[What the task requires]:
If a line in the material below has the word "computer", copy it.

****************************************

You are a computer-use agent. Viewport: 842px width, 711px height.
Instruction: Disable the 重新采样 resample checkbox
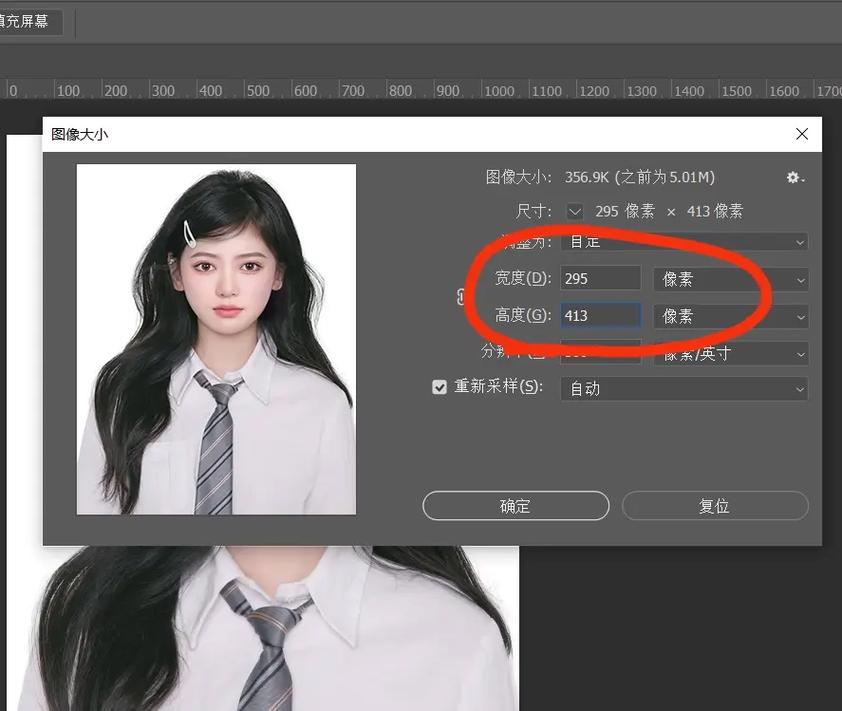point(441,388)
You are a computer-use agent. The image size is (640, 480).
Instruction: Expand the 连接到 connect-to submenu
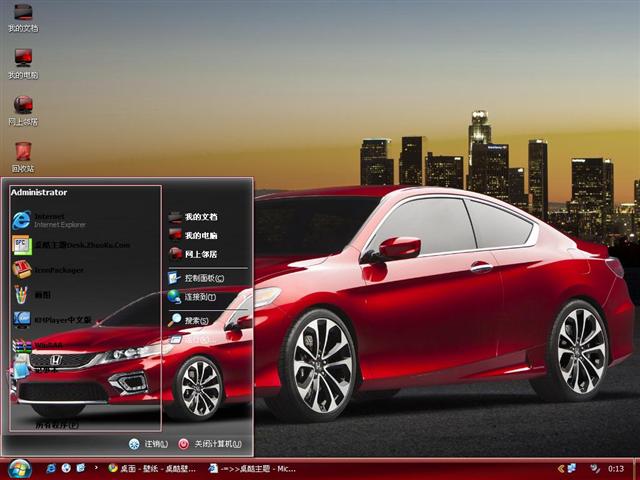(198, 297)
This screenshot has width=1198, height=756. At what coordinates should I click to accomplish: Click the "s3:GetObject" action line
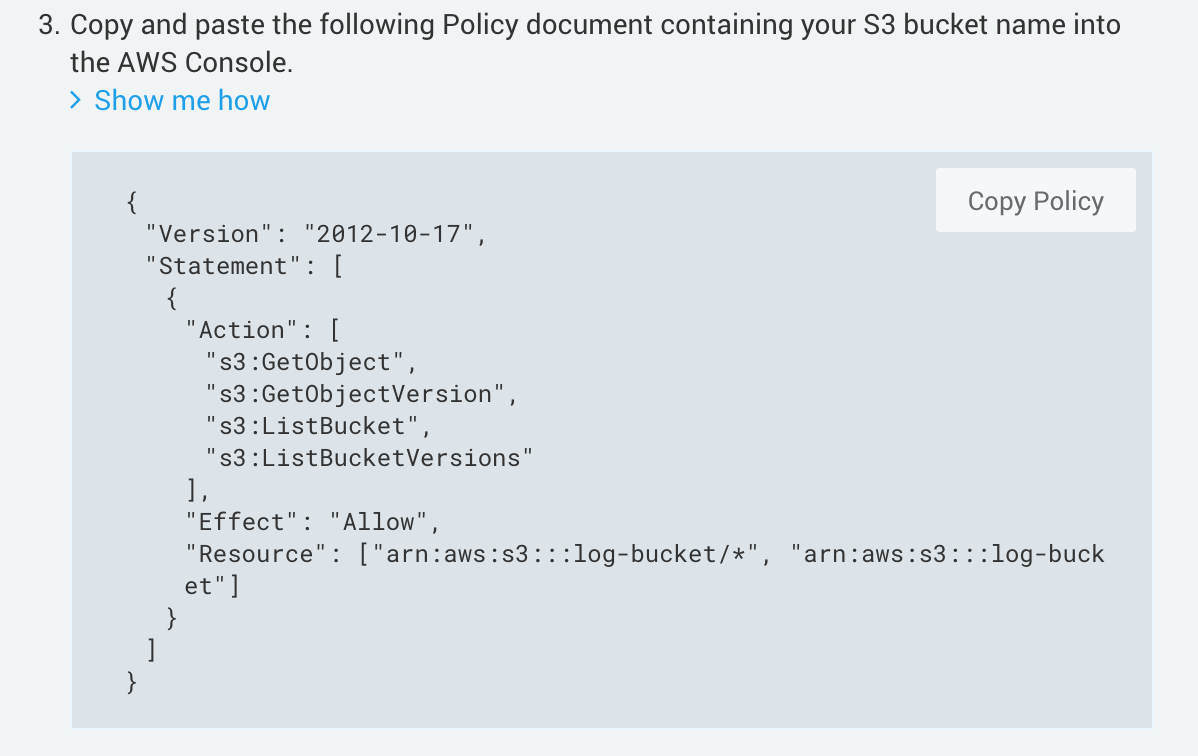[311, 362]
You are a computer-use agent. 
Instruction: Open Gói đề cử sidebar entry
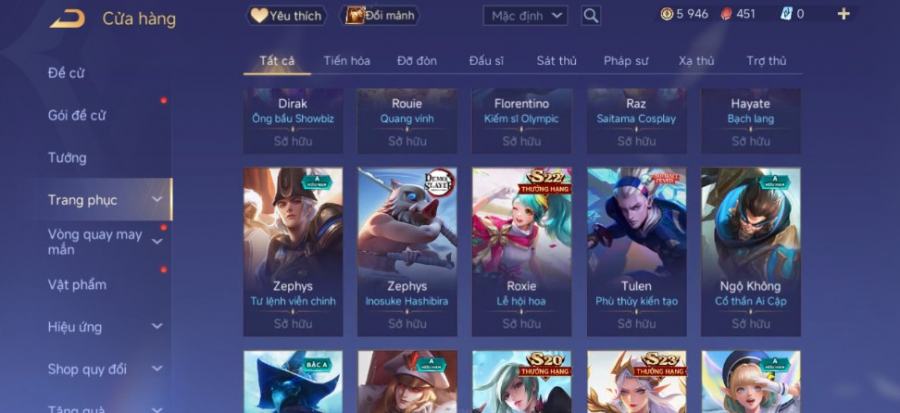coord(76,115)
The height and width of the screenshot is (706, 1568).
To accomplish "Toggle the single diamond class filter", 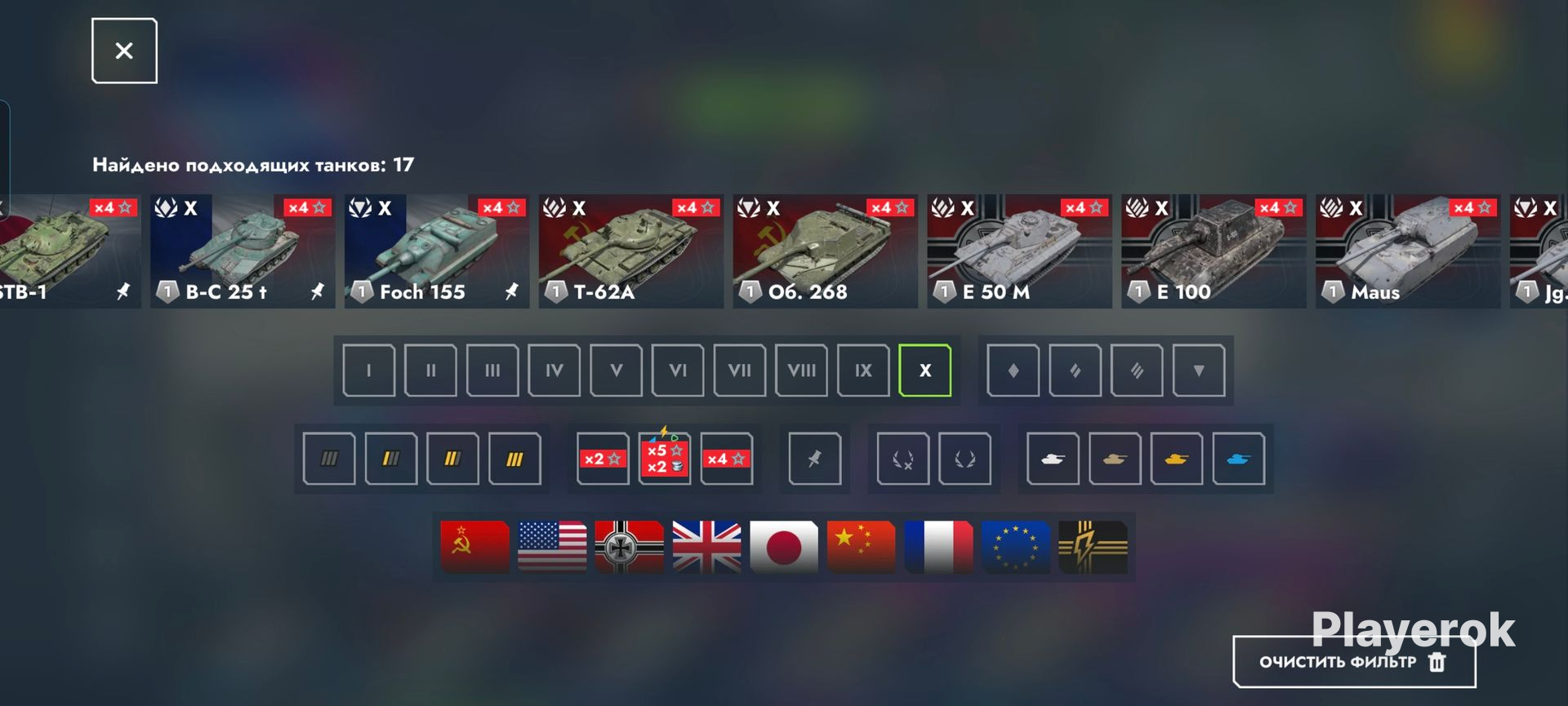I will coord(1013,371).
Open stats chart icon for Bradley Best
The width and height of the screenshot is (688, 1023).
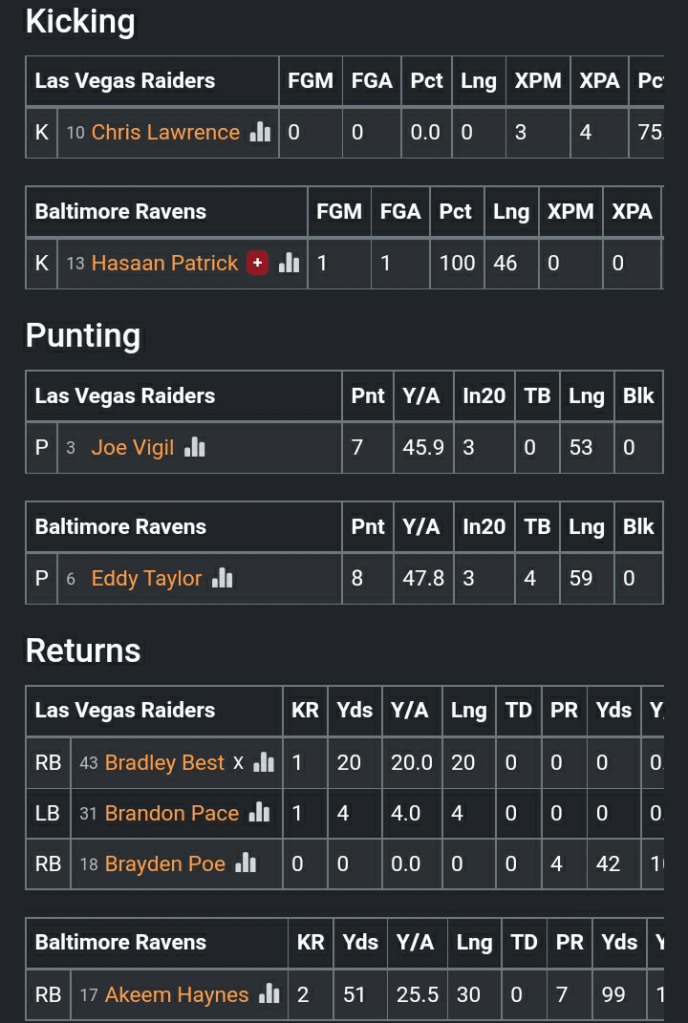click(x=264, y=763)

****************************************

[Written answer]:
You are a computer-use agent. Viewport: 842px width, 711px height.
You are a computer-use agent. The image size is (640, 480).
You are a computer-use agent. 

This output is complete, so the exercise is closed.